Figure 3-1 Connection Failover
In other words, yes, both Apache servers will be able to forward an incoming request to the "right" WebLogic instance as the session ID contains all the required information for that. Note that there is no real need to confirm this with testing but it would very easy though.
UPDATE: Answering the following comment from the OP
I think this document stands good for only one apache server. In my case I have two and the load balancer forwards the requests to both the servers in a 50:50 manner. I did test this and the weblogic plugin is not maintaining the stickiness.

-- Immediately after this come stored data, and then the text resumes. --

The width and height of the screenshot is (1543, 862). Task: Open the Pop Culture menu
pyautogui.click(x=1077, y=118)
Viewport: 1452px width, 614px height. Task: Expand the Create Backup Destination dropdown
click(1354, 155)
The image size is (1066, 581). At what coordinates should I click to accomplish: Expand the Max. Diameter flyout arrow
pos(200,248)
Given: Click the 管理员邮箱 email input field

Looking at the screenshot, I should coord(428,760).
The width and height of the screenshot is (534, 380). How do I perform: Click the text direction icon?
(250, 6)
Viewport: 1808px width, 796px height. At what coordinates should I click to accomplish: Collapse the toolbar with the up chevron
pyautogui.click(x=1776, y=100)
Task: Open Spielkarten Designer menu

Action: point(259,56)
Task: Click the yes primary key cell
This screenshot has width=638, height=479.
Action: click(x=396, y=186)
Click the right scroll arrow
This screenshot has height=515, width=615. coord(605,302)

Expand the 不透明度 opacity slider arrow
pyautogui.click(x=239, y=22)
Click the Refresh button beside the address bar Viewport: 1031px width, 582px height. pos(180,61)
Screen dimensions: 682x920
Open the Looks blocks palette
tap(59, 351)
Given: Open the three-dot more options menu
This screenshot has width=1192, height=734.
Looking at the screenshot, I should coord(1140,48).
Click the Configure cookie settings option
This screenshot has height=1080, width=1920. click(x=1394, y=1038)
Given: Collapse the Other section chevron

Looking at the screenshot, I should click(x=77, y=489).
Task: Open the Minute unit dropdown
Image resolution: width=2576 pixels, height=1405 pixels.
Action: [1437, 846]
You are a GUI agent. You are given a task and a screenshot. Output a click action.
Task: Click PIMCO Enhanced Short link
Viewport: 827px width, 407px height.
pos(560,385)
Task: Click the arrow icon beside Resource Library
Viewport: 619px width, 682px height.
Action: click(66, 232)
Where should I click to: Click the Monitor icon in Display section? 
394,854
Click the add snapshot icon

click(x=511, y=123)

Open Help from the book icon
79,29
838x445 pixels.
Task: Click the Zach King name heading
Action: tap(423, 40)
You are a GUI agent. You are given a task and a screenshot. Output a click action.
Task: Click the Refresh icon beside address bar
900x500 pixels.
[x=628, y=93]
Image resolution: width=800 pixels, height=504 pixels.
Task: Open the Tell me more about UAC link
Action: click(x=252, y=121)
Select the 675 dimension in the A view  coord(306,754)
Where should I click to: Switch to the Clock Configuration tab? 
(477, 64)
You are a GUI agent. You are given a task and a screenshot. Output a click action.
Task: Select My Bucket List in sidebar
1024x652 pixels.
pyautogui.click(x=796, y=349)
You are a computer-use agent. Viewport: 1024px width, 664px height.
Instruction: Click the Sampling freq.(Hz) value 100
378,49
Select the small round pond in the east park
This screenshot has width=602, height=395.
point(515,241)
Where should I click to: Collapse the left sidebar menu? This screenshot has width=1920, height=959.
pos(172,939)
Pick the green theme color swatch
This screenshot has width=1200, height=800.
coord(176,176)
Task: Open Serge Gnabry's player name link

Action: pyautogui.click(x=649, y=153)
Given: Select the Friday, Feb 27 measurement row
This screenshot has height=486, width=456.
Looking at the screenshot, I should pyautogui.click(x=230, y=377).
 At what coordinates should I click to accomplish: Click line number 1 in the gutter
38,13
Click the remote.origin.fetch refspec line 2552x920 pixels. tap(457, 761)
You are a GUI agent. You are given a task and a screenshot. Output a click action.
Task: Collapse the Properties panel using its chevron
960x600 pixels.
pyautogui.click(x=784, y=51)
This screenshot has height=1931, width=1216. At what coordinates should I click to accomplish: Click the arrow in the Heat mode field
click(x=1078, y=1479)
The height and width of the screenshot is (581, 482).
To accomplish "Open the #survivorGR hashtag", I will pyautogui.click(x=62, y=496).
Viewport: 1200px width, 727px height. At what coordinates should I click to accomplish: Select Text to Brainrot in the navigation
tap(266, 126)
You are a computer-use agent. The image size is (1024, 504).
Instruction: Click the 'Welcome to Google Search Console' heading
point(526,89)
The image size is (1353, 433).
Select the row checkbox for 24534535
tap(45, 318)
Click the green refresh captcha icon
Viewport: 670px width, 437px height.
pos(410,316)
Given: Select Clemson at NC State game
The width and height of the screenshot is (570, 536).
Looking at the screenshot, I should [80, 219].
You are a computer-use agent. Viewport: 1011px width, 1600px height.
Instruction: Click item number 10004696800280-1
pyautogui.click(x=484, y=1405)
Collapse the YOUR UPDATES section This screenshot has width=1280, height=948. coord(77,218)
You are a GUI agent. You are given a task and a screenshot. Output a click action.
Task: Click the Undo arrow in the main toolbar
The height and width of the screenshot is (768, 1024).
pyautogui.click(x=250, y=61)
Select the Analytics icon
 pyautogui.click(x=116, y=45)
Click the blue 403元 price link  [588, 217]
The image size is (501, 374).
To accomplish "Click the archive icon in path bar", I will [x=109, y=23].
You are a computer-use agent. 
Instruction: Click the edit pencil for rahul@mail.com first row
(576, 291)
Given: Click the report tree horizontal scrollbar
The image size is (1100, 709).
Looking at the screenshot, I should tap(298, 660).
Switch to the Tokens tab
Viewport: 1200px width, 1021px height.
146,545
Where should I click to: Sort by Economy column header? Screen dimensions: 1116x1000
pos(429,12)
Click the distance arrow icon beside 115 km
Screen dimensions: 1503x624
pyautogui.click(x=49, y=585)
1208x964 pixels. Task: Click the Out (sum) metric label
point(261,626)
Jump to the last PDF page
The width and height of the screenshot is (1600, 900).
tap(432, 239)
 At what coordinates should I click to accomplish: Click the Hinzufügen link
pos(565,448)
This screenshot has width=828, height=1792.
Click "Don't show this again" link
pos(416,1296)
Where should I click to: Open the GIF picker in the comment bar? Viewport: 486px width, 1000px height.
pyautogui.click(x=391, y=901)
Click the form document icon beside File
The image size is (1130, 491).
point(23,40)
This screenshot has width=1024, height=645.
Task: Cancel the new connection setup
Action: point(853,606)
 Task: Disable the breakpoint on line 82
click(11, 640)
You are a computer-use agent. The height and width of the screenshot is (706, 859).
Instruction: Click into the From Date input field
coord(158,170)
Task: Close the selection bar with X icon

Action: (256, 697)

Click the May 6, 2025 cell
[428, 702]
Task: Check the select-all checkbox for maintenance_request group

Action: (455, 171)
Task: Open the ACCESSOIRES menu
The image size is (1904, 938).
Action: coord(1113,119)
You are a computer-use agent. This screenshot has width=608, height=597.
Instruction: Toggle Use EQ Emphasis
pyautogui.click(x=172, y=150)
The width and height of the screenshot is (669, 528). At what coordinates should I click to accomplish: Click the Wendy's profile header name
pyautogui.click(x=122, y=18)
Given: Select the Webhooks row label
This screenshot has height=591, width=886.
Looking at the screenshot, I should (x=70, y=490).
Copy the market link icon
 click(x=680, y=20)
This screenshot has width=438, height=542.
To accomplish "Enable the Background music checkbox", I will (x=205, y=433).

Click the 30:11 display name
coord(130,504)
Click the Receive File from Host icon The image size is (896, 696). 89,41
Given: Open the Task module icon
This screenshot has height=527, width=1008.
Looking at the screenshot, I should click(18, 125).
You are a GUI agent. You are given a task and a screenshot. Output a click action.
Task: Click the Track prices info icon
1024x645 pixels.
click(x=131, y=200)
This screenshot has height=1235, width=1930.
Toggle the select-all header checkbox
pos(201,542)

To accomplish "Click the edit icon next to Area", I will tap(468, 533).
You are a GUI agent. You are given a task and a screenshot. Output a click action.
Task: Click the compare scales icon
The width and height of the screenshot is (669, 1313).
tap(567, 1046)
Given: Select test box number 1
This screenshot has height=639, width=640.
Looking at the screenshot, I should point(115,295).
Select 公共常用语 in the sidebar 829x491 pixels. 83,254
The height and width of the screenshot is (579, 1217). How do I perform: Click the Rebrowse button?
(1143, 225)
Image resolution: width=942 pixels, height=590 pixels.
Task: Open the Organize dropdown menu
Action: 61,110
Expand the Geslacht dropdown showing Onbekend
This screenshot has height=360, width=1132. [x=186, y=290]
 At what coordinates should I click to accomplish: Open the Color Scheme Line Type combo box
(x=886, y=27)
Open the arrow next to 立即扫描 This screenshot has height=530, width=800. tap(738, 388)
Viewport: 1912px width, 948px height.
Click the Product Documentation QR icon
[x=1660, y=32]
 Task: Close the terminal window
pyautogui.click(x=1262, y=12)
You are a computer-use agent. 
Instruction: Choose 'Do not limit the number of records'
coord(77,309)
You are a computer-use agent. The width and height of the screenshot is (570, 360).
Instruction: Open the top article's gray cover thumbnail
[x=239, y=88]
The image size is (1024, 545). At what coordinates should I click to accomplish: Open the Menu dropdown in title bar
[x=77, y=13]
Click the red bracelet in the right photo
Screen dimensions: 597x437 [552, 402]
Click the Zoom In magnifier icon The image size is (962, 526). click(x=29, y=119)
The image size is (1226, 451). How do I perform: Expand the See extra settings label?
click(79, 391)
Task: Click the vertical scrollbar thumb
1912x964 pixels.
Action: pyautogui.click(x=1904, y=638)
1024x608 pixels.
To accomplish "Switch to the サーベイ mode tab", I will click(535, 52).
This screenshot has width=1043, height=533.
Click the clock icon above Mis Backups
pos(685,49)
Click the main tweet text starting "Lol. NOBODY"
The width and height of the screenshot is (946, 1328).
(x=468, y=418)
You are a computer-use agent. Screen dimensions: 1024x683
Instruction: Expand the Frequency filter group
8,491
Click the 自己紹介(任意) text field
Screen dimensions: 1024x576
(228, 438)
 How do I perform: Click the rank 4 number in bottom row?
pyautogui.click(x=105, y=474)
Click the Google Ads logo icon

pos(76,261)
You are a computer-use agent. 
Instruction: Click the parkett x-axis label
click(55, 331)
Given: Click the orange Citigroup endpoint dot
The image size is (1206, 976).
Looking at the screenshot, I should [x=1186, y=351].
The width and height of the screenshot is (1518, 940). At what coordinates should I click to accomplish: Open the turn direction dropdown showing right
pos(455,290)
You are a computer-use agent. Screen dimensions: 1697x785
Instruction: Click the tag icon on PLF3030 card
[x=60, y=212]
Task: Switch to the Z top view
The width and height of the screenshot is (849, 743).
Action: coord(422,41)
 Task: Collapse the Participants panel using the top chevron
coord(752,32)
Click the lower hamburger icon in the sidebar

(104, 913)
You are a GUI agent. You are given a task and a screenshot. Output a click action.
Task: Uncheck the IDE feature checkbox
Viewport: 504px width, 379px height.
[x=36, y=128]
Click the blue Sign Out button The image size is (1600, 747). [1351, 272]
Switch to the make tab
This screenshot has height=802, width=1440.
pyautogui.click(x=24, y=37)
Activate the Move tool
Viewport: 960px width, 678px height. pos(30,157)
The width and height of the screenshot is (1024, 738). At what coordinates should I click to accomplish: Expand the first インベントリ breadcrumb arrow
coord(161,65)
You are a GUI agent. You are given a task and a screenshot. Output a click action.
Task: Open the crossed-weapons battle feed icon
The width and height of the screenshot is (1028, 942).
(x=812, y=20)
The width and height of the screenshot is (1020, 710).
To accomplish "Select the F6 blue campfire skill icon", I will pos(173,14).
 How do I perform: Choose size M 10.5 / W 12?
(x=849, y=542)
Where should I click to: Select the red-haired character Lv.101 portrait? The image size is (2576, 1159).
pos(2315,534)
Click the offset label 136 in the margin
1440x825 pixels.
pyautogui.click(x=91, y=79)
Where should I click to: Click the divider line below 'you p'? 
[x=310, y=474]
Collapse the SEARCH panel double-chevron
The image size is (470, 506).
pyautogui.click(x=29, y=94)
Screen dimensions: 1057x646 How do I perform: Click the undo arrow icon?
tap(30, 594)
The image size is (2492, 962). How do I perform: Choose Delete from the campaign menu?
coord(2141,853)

I understood you are using two apache fontend and I'm not sure this document applies to configuration with one apache server only. As explained, the session ID contains a reference of the primary server (and the secondary server as well) so both apache should be able to deal with it. At least, this is my understanding. Actually, I've worked with a similar configuration in the past but can't remember if things were working as I think they should or if the load balancer was configured to handle stickiness too (i.e. forward to a given Apache server). I have a little doubt now...
Could post your plugin configuration (of both apache server if they differ)? Could you also confirm that things are working as expected when only one apache server is up (and test this with both apache if their configuration differ, which shouldn't be the case though)?
When you have 2 Apache instances with a TCP load balancer in front, the stateflow diagram is not applicable anymore, because the Apache instances do not share their states.
I guess that the WebLogic plug-in maintains a state with a directional mapping [IPAddress+Port -> JVMID]. If it receives a cookie with a JVMID it does not know yet (for instance, it has never sent a request to this server yet), it has no way to know which IPAdress+Port it refers to, so it will not be able to reuse these JVMID and it will reassign new primary/secondary ones, which will be identical for 2 instances (maybe swapped), and which might be different if there are strictly more than 2 instances.
I did not confirm it by running specific tests, but on paper it seems not to work in all cases.
The answer is yes. We've got a write up of this on our blog http://blog.c2b2.co.uk/2012/10/basic-clustering-with-weblogic-12c-and.html which provides step by step instructions on setting up web session failover in a cluster.
Essentially the jsessionid cookie encodes the primary and secondary weblogic servers. Mod-wl parses the cookie and routes the request to the primary server. In your case Managed Server 1. If it is down it will automatically route the request to the backup server Managed Server 2.
The diagram above holds true for 2 Apache servers connected to the same WL cluster. The cookie session info contains details on what WLS to connect to and the plugin will respect that. If the primary (the server it originally connected to) WL server ins't available, then the request would be sent to the secondary server (designated such at the time of the first request based on the rules defined in selecting a "Preferred Replication Group"). This secondary server maintains the same session state as the primary WLS server and should be able to handle the request.
If session replication isn't setup (I think this is OFF by default), then there would be no session copied to another server and if the original/primary WL server goes down, you lose the session.
The answer is NO. As you have 2 Apache webserver, you need to implement stickiness at both hardware and software loadbalancer level in order to achieve your requirement.
Means you already have sticky session implemented in Weblogic plug-in for Apache level, but you also need Source IP based stickiness at the hardware loadbalancer level. This will allow your hardware loadbalancer to send the subsequent request from same user to same apace web server.